LEARNERS and new drivers will be put off the road for six months if they notch just six penalty points.

Tough new laws are set to come into force next summer in a bid to reduce the number of road fatalities among younger drivers.

The new laws will focus on both learner drivers and new motorists who have full driving licences for two years or less in a new road safety crackdown.

The Cabinet has decided to halve the number of penalty points that new drivers can incur that results in them being banned.

More experienced motorists must accrue 12 penalty points to get disqualified from driving.

The Road Traffic Bill to be published within weeks will see the total points limit halved for learner and newly qualified motorists.

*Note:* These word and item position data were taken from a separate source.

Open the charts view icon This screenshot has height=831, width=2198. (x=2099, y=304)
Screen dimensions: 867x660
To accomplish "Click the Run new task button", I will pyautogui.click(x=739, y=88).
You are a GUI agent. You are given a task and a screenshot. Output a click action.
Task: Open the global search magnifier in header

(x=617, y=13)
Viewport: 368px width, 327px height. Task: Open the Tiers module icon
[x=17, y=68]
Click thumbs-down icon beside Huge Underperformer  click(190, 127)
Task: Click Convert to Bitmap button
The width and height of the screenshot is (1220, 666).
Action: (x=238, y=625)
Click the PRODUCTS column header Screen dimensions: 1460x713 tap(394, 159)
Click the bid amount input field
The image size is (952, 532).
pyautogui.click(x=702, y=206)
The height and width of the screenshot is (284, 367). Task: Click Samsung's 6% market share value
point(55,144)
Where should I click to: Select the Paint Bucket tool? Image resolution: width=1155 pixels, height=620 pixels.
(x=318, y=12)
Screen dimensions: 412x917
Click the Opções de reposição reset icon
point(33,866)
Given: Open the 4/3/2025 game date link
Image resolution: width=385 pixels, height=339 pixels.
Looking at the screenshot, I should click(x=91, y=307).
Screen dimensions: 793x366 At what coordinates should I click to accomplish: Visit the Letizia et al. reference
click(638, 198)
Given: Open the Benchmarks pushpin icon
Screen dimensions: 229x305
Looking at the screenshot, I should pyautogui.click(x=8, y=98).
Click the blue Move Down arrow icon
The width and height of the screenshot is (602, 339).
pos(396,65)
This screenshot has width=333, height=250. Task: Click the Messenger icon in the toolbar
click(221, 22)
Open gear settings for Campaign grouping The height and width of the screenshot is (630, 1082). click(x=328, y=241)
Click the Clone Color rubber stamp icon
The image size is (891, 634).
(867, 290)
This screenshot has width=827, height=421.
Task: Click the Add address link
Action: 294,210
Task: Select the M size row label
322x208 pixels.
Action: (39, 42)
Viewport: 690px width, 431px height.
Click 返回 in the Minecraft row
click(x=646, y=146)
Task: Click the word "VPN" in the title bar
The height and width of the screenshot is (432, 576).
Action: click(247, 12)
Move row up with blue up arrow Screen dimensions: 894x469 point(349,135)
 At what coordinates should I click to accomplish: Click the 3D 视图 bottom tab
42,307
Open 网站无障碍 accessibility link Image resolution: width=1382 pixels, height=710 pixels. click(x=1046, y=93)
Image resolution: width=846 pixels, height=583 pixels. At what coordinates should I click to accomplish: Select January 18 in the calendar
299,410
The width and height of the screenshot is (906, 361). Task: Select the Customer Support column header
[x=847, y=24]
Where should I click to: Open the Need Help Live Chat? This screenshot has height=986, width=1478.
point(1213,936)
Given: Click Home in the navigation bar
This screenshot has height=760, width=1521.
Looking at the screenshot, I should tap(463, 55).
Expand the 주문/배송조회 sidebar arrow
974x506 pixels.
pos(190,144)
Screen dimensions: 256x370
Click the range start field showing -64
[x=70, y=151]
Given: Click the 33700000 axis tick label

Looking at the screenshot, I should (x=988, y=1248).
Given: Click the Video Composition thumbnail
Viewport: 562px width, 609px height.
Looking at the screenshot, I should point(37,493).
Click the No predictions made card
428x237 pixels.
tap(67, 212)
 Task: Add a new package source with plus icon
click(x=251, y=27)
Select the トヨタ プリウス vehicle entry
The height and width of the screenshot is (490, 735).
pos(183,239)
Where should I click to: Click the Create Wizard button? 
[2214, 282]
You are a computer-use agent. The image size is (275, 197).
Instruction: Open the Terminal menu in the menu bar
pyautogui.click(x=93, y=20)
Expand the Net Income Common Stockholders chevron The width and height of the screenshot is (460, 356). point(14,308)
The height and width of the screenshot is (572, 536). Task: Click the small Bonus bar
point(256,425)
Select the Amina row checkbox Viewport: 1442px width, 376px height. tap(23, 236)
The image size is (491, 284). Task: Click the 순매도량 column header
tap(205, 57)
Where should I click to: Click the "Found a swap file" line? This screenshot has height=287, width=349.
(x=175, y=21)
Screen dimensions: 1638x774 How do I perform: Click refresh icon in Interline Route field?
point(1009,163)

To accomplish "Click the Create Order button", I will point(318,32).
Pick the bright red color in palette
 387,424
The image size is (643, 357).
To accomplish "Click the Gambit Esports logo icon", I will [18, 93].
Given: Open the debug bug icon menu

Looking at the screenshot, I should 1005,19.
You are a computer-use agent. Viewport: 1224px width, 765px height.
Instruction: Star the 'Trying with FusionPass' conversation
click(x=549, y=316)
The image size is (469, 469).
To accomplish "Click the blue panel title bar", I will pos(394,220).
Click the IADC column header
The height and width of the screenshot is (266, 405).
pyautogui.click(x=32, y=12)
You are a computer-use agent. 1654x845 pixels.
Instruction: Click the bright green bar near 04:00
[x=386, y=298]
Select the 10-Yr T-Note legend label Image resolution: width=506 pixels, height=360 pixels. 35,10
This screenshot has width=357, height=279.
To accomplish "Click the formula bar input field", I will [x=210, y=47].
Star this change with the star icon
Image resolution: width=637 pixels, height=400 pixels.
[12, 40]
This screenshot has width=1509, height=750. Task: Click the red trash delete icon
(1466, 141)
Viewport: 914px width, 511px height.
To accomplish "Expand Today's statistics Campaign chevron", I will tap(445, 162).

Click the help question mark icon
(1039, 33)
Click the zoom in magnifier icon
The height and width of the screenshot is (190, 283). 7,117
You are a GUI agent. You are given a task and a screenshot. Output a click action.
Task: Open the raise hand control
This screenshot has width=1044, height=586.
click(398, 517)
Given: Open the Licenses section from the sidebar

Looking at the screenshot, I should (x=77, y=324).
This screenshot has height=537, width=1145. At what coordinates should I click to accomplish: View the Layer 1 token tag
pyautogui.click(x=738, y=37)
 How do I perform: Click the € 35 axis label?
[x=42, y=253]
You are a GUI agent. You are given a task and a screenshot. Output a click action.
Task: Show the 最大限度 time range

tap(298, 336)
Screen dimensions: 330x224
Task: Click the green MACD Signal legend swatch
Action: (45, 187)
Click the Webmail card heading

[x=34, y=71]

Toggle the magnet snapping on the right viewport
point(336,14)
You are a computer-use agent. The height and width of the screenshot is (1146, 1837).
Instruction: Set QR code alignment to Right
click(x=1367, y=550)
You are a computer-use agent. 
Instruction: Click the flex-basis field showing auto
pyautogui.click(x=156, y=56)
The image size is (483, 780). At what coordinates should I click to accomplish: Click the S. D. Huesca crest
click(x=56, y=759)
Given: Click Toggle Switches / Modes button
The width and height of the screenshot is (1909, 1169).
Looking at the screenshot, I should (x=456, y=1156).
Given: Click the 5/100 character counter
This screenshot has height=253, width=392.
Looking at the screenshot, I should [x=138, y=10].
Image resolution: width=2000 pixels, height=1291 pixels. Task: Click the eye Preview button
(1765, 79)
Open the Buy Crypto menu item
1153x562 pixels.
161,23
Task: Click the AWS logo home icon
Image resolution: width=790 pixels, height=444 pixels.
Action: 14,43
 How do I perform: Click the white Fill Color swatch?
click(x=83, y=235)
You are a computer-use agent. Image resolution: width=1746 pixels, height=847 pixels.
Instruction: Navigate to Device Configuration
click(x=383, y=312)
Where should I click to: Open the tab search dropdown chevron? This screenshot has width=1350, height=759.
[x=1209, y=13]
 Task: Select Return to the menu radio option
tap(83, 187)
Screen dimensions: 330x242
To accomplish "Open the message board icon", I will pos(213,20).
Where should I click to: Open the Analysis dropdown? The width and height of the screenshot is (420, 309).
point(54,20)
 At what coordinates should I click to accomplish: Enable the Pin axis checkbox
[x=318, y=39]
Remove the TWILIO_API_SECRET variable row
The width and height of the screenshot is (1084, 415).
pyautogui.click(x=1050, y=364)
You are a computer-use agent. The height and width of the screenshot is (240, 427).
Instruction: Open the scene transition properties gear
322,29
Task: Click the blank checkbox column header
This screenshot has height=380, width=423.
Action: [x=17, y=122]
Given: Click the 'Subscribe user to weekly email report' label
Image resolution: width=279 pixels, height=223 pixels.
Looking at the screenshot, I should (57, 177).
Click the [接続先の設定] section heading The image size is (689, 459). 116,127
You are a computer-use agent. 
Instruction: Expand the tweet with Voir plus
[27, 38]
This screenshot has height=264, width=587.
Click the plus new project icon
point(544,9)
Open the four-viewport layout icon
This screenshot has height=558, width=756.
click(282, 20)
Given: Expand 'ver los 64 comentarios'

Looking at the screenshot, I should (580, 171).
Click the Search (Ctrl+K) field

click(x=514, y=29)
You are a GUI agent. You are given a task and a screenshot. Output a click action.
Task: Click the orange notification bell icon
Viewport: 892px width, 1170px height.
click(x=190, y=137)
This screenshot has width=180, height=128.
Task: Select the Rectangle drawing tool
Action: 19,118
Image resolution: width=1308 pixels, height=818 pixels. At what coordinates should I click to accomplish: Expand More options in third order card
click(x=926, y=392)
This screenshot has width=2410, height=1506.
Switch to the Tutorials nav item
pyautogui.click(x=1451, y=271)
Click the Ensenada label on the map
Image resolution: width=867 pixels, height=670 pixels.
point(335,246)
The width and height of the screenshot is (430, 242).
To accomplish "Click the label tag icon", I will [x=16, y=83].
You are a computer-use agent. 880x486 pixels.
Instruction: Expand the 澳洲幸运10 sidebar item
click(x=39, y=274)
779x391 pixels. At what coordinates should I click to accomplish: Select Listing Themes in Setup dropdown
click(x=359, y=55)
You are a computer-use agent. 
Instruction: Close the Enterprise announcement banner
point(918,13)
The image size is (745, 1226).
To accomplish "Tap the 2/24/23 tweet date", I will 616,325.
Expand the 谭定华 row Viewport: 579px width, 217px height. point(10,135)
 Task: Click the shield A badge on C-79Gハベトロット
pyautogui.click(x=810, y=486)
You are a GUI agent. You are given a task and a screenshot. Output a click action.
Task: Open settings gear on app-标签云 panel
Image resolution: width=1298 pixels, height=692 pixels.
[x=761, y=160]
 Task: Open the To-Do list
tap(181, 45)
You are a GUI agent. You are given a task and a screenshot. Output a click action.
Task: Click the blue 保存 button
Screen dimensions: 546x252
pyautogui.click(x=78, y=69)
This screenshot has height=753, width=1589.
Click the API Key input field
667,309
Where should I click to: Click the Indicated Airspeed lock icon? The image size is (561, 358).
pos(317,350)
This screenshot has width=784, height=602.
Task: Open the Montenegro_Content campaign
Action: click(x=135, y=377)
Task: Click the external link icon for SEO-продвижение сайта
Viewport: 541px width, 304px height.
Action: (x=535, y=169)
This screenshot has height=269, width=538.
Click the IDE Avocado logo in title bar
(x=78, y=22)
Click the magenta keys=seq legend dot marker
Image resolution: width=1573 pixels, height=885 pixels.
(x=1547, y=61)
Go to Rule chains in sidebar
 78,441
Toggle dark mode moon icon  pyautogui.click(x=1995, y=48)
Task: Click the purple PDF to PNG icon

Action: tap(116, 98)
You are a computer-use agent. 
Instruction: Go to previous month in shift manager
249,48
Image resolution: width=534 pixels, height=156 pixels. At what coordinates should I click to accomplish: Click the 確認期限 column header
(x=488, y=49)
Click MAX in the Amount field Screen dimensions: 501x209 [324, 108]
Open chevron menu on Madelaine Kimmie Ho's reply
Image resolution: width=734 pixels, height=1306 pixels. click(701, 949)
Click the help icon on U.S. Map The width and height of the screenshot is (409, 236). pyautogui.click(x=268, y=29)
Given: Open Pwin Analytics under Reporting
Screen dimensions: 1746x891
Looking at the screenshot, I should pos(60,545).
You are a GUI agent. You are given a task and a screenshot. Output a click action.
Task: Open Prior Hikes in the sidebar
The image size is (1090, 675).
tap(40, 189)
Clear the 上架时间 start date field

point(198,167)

Learners and newly qualified drivers will also face an increase in penalty points for speeding (up from two to four), mobile phone use (from two to three or four) and failing to wear a seatbelt (from two to three).


So learners and newly qualified drivers will be banned if they get caught speeding twice.

Drivers who pass their driving tests will also have to display an 'N' sign for 'novice' on their cars for two years.

Learners will get points if they do not display their L sign.

Today, Noel Brett of the Road Safety Authority said the measures are being targeted at the group of drivers who are most at risk of causing death or being killed themselves.

So far this year, 135 people have been killed on the roads -- down eight on the same period in 2011. Ireland is the sixth safest country in the EU for road travel but the aim will be to make Ireland the safest country in Europe for road users, said Mr Brett.

Transport Minister Leo Varadkar said: "The new Road Safety Strategy, which is nearing completion, will have new targets on reducing deaths and a focus on reducing injuries.

"The new Road Traffic Bill will include changes to the graduated driver system and learner drivers with six penalty points will be disqualified."

The bill is expected to become law by next summer.